The commercial real estate (CRE) market in the United States has once again shown signs of fatigue after entering 2025. According to the latest monthly data provided by Moody’s to the “Property Play” column under CNBC, the transaction volume of the top 50 commercial real estate properties in the United States in October saw a year-on-year decline for the first time. This is the first contraction since the Federal Reserve’s interest rate hike in early 2024.
Industry experts believe that the recovery of commercial real estate is closely tied to interest rate policies. While the market had briefly warmed up after the pandemic, the persistently high interest rates over the past two years have made the path to recovery challenging and bumpy.
Kevin Fagan, Managing Director of Commercial Real Estate Capital Markets Research at Moody’s, pointed out, “The shift to negative growth in transaction volume in October 2025 is more about a stalemate between buyers and sellers, rather than a decline in the commercial real estate capital market.” He stated, “Following the U-shaped recovery after reaching a low in 2023, there was a noticeable rebound in 2024. However, the continued high interest rates and uncertainties in policy and the economy in 2025 have extended this period of sluggishness at the bottom.”
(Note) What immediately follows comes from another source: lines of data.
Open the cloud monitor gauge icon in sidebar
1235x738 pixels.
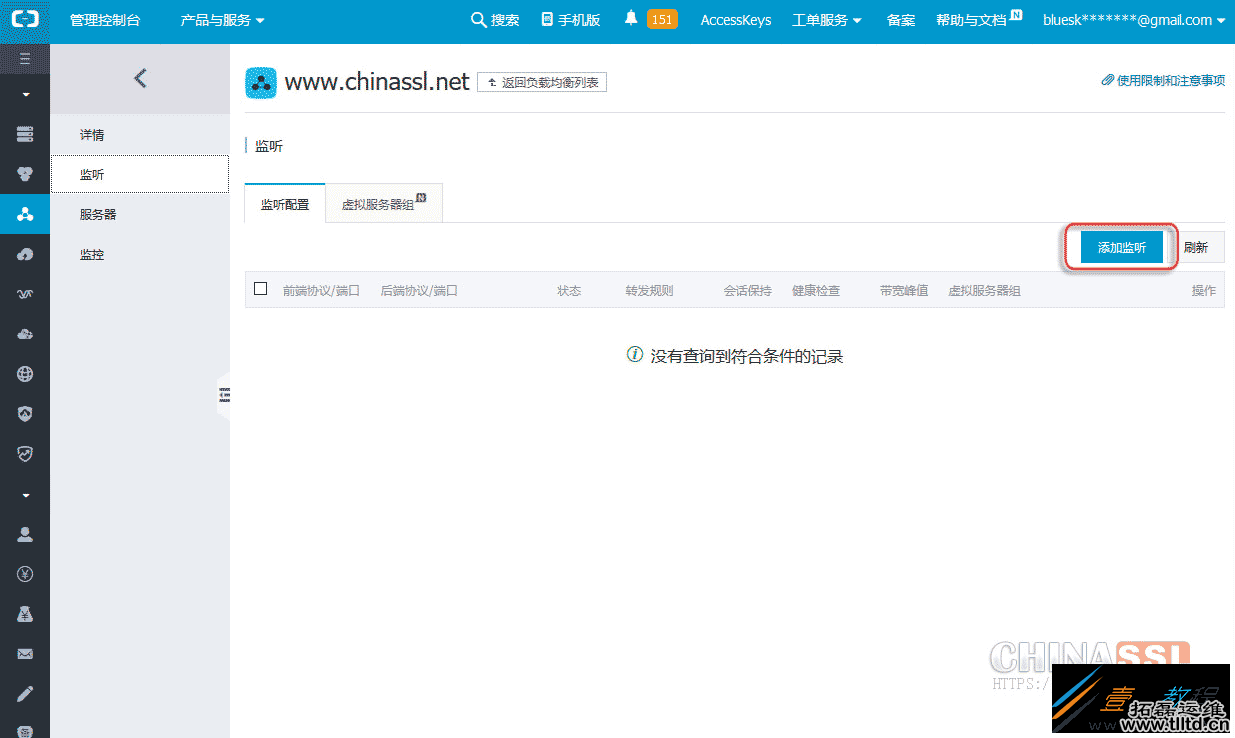[25, 453]
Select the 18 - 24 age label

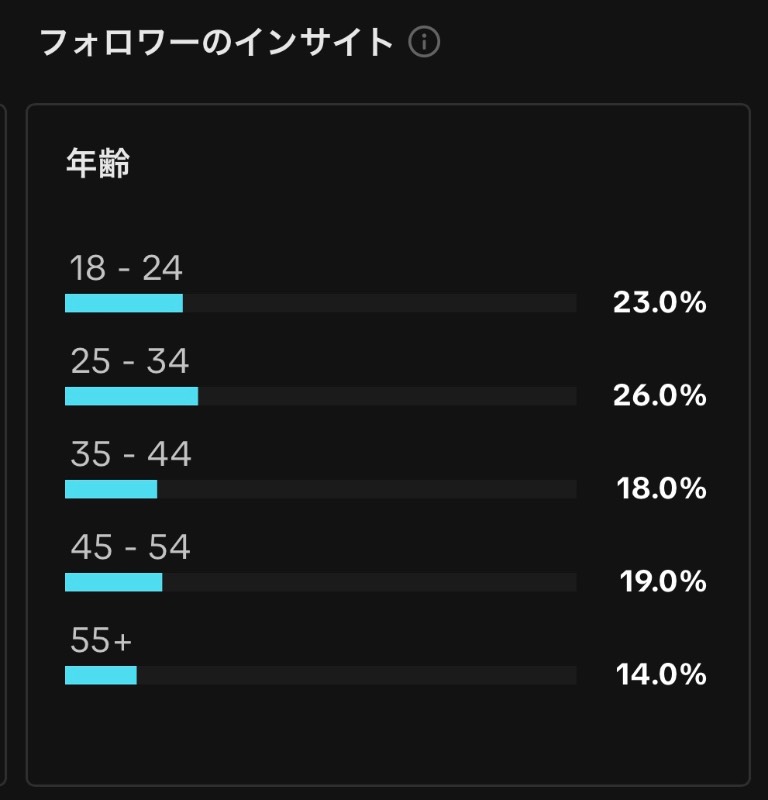tap(126, 267)
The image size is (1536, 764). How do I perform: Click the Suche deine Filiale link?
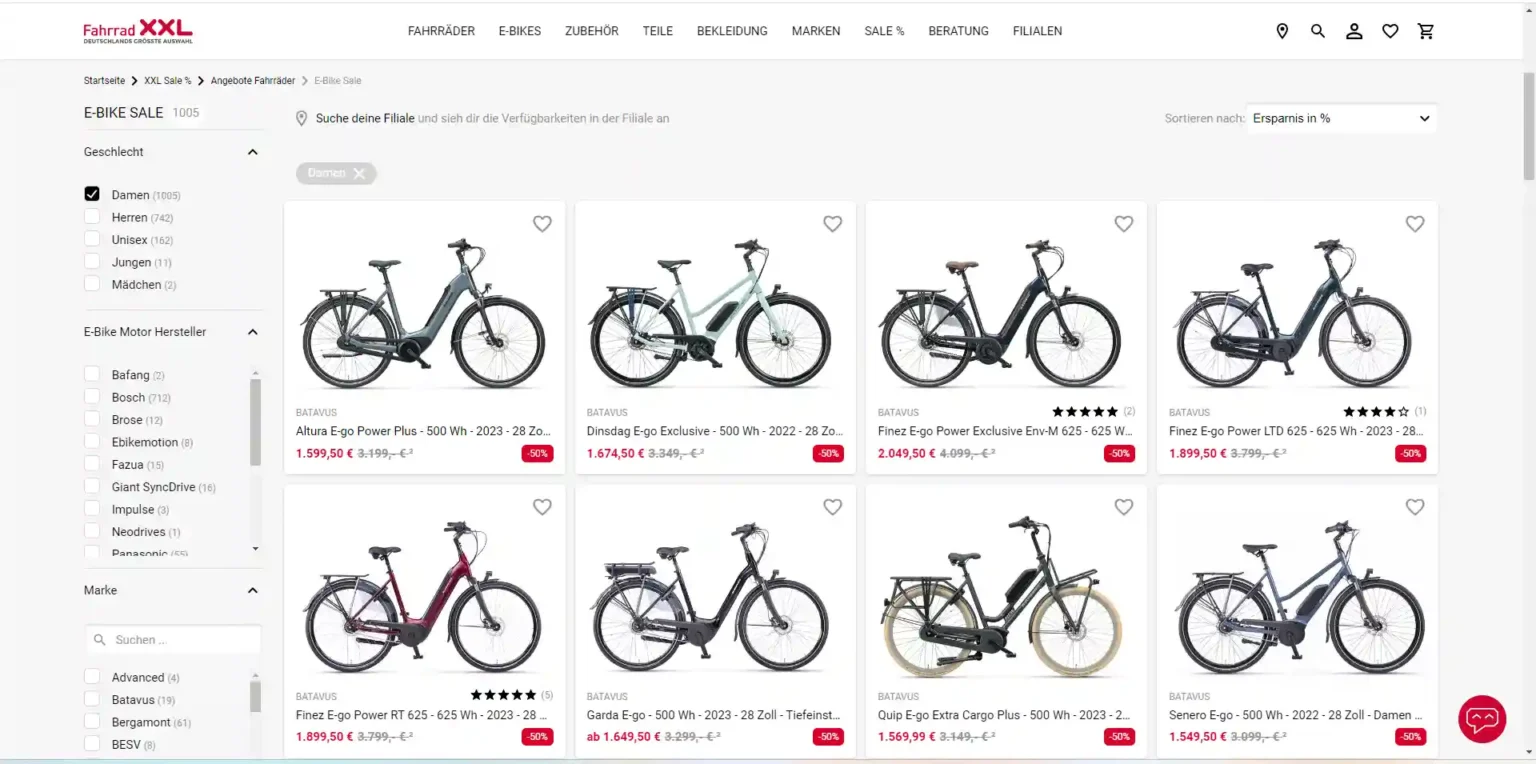(365, 118)
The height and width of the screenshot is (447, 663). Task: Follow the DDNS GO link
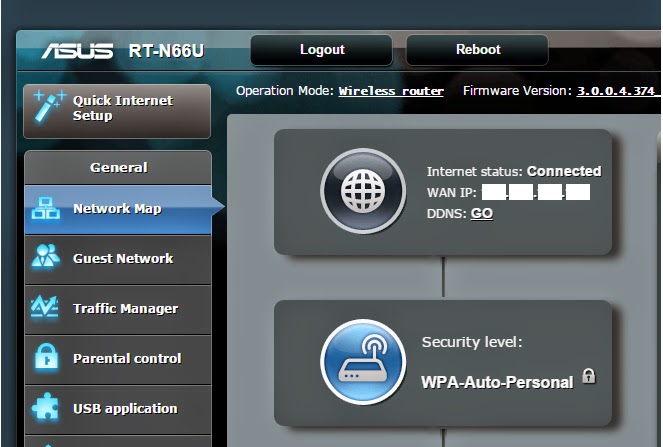(x=482, y=214)
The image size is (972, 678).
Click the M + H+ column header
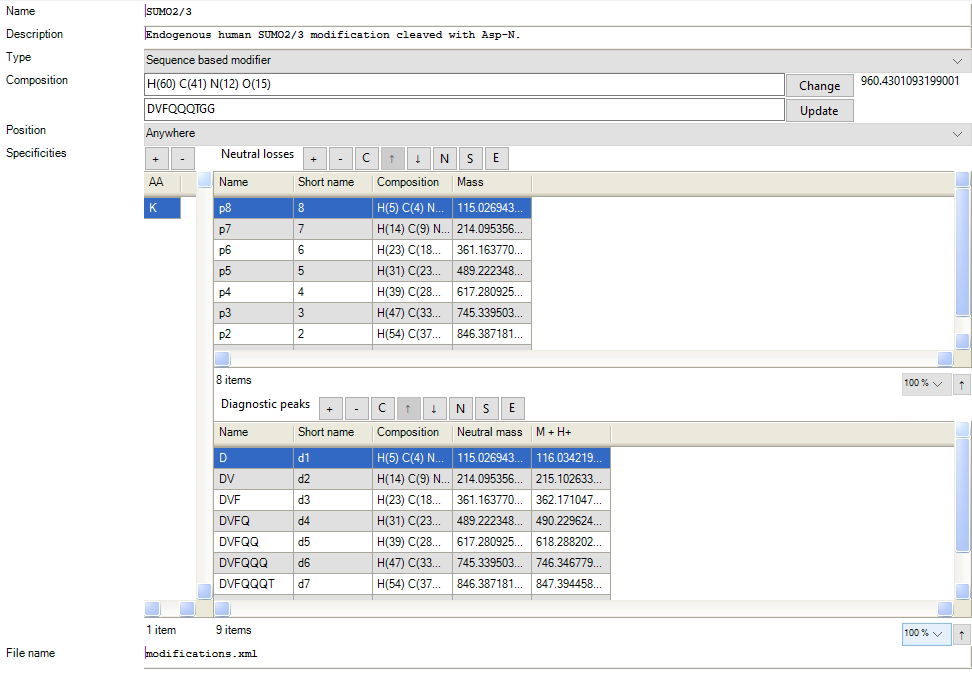569,432
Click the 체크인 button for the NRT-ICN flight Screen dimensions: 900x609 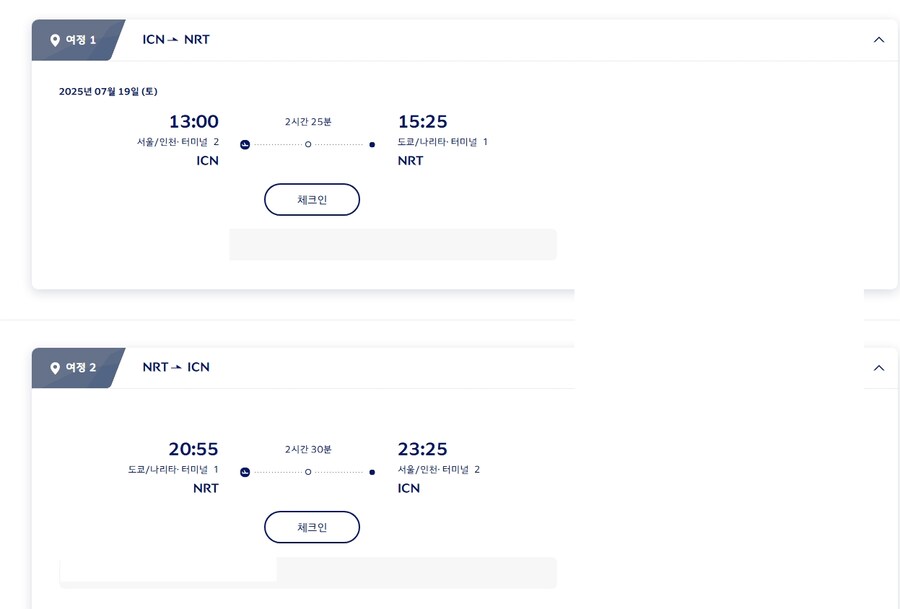click(312, 527)
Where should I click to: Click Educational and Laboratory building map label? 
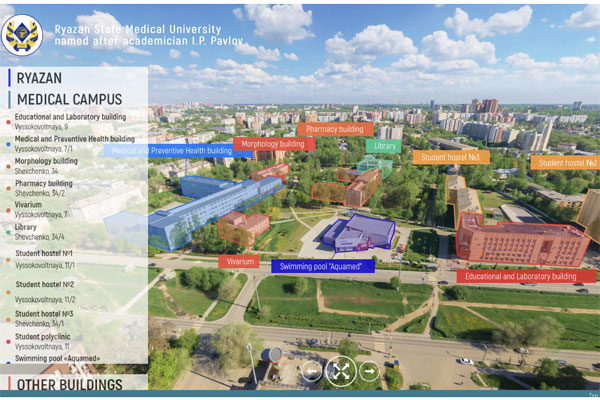point(521,276)
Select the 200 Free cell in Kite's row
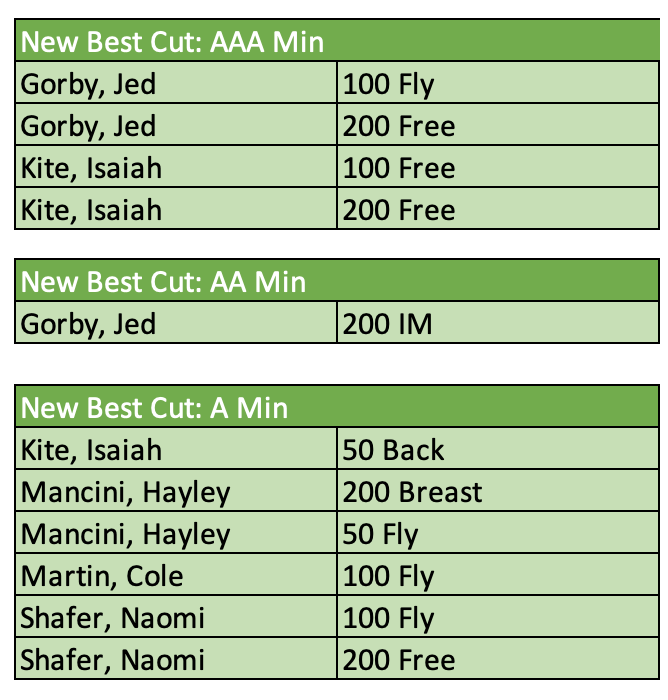The width and height of the screenshot is (668, 700). 398,210
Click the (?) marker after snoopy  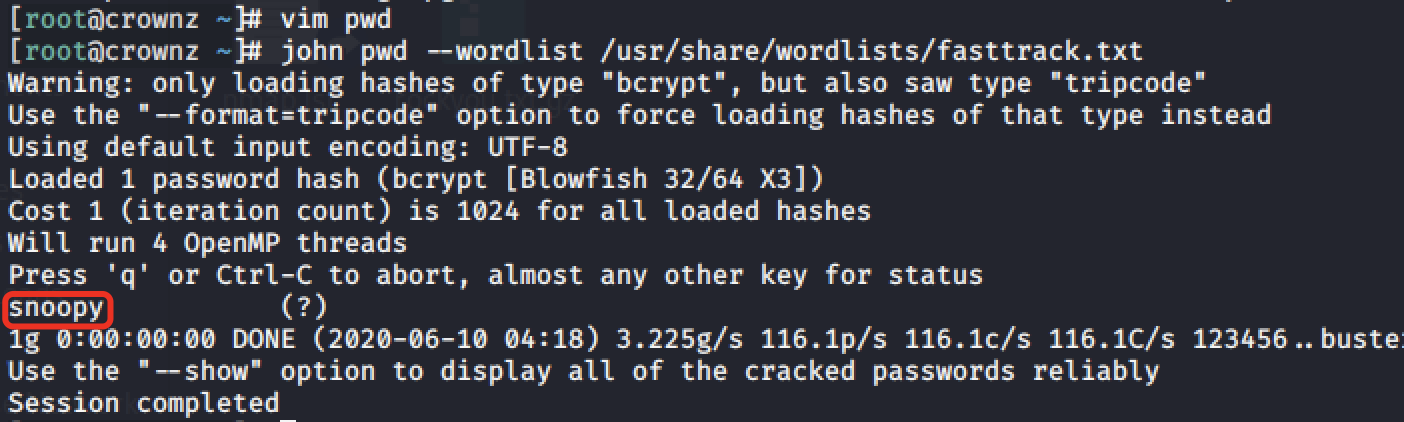tap(305, 308)
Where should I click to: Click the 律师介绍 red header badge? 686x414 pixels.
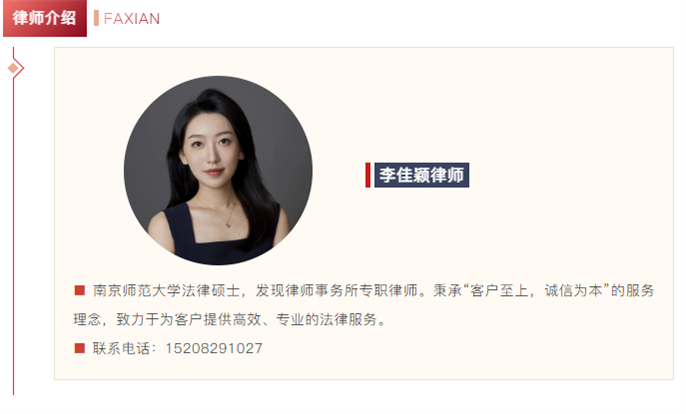coord(45,18)
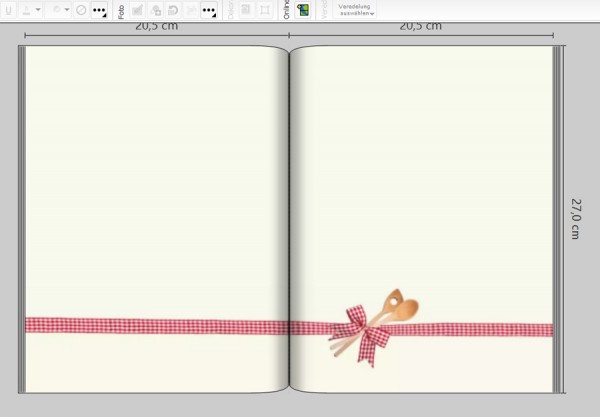Click the checkered ribbon on left page

click(x=150, y=325)
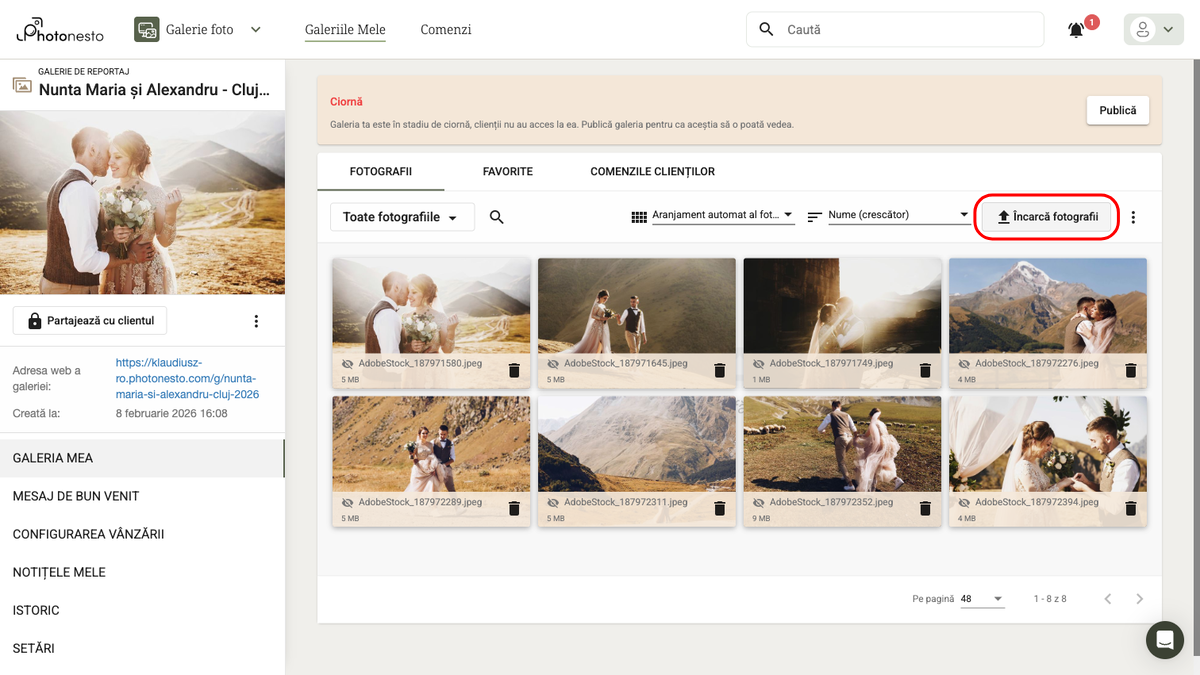Toggle hidden eye icon on AdobeStock_187972289.jpeg
1200x675 pixels.
[348, 502]
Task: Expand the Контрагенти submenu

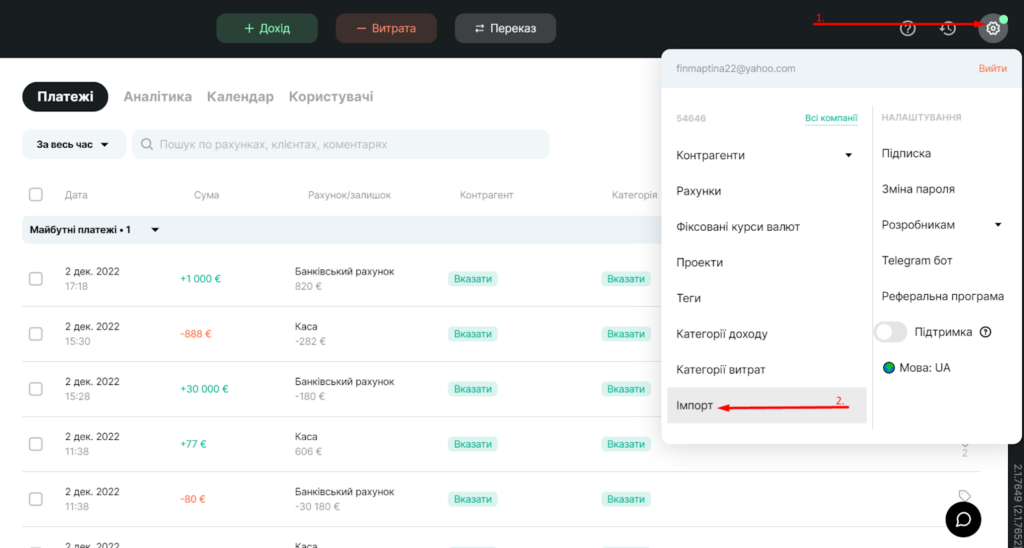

Despite the negative annual growth rate in commercial real estate, the market remained active in October with a transaction volume totaling $24.4 billion, about 70% of the same period in 2019. The cumulative scale for the year still exceeded that of 2024, but the growth momentum since 2023 has significantly weakened.
In terms of various commercial properties, industrial real estate and multi-family residential properties continue to be the main drivers of transaction volume. The only industry to see an increase in transaction volume compared to the same period last year was the hotel sector, which achieved a 6% growth in October after experiencing negative growth in the third quarter.
One of the most notable transactions was the sale of the Edition Hotel on 5 Madison Avenue in New York City for $231.2 million to real estate developer Kam Sang by the sovereign wealth fund, Abu Dhabi Investment Authority.
Fagan noted that this transaction drew attention not only for its high selling price but also because it signifies the start of Middle Eastern sovereign wealth funds withdrawing from core real estate in New York. He mentioned that the building, originally known as the MetLife Clock Tower, was the tallest building in the world between 1910 and 1913 and was transformed into a hotel around 2013.
In recent years, several iconic office buildings in Manhattan, such as the MetLife Clock Tower and the Woolworth Building, have been repurposed due to weak demand for commercial office space. The Woolworth Building, once the tallest building in the world, was converted into a residential building around 2013. Fagan stated, “They have virtually no value as office buildings, but are highly profitable as hotels and apartment buildings.”
The multi-family residential segment experienced the largest decline in October compared to the same period last year, with a 27% drop, the most significant among all commercial real estate segments. The market volume had been consistently higher than pre-pandemic levels in the previous four months, indicating that the decline in October was primarily a natural correction after a period of overheating. Despite the significant decline, most building transaction prices remained higher than previous prices, reflecting the continued strong market demand.
The recovery of the office market remains shaky and uncertain, with discounted sales and conversions to other uses becoming a major trend.
The largest transaction in October was the sale of the Sotheby’s headquarters building in New York to Weill Cornell Medicine. It is speculated that the building will be converted into a healthcare or medical facility.
Additionally, New York Life purchased a distressed office building in Manhattan from the real estate investment and management company BGO for less than half of the 2015 transaction price. Fagan said, “Institutional investors are still keen on buying office buildings at discounted prices, which reinforces the long-term value bottom line of quality office buildings in the market and underscores the enduring practical value of such properties.”
Insiders believe that the U.S. commercial real estate market is currently in a stalemate phase post-recovery: high interest rates are suppressing transaction willingness, but institutional investors will still act if significant price discrepancies occur. The market is not in crisis but in a transitional phase where both buyers and sellers are reevaluating prices and waiting for policy clarity.